═══ Reading passage
Number of left-behind children passes 60m
The increasing number of left-behind children in China's rural areas has exceeded 60 million, according to a report published by the All-China Women's Federation on Thursday.
The number of children under 17 years old in rural areas whose parents leave them with grandparents or other family members in order to earn money in cities has soared to 61.02 million, accounting for 37.7 percent of rural children and 21.88 percent of all children in China, according to the report.
The report was conducted based on demographic samples of 1.26 million people taken during the country's sixth population census in 2010.
Sichuan and Henan have the highest percentage of rural left-behind children, where 11.34 percent and 10.73 percent of local children barely see their parents.
Together with Anhui, Guangdong and Hunan, the five provinces house 43.64 of the country's rural left-behind children, the report said.
══════
═══ Data block
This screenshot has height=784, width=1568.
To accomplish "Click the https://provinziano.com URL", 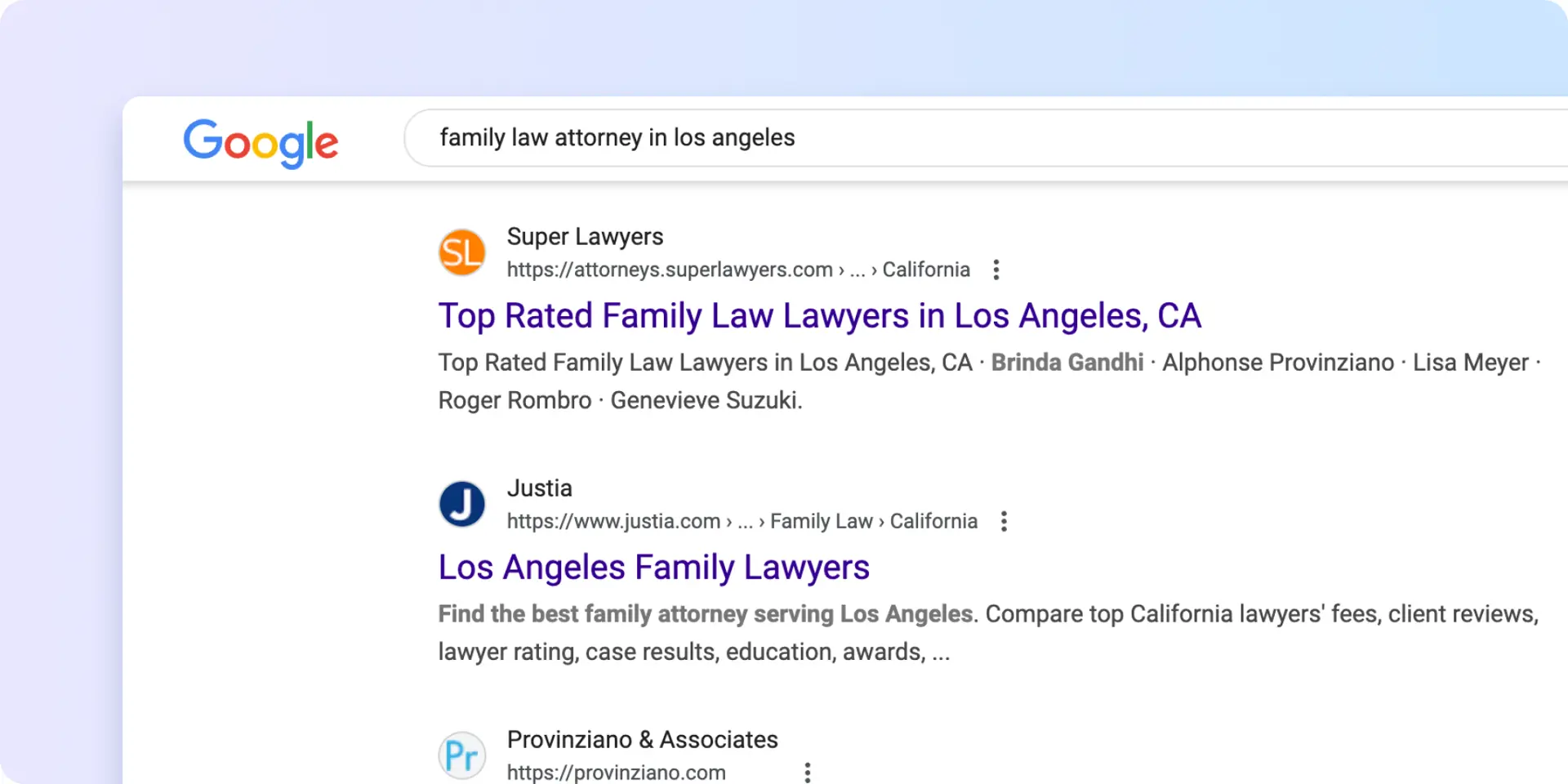I will 616,773.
══════
Required actions:
a - In the article on China's left-behind children, how many people were in the demographic samples the report drew on?
b - Continue the article on China's left-behind children from where it stops.

Outputs by task:
a - 1.26 million people

b -
The report found that left-behind children are widely distributed in central and western provinces, which are the country's major labor sources.
But developed eastern areas also face similar problems, the report said.
More than half of children in Chongqing, Sichuan, Anhui, Jiangsu, Jiangxi and Hunan are left behind.
Guangdong province has the most left behind children with 4.34 million, accounting for 12.13 percent of the national total, followed by Zhejiang, Jiangsu, Shanghai and Beijing.
"The thing I'm worried most is the schooling of my kid, as I have no time to supervise her work," said An Baiyou, a truck driver from Shandong province, who has been leaving his 10-year-old child with his grandparents while driving freight vehicles in other provinces. "However, to earn the bread or take care of the kid, you can only cover one side."
According to Wang Zhenyao, director of the China Philanthropy Research Institute at Beijing Normal University, the left-behind children issue, if left unsolved, will pose a serious threat to the nation's future.
With the rural labor force surpluses continuously shifting to the city, left-behind children are more likely to have living quality, physical and psychological health issues than those who live with their parents, he said.
The country should consider setting up preferential policies to attract rural migrant workers in cities to return and work in their hometowns while speeding up the construction of new small towns, he said.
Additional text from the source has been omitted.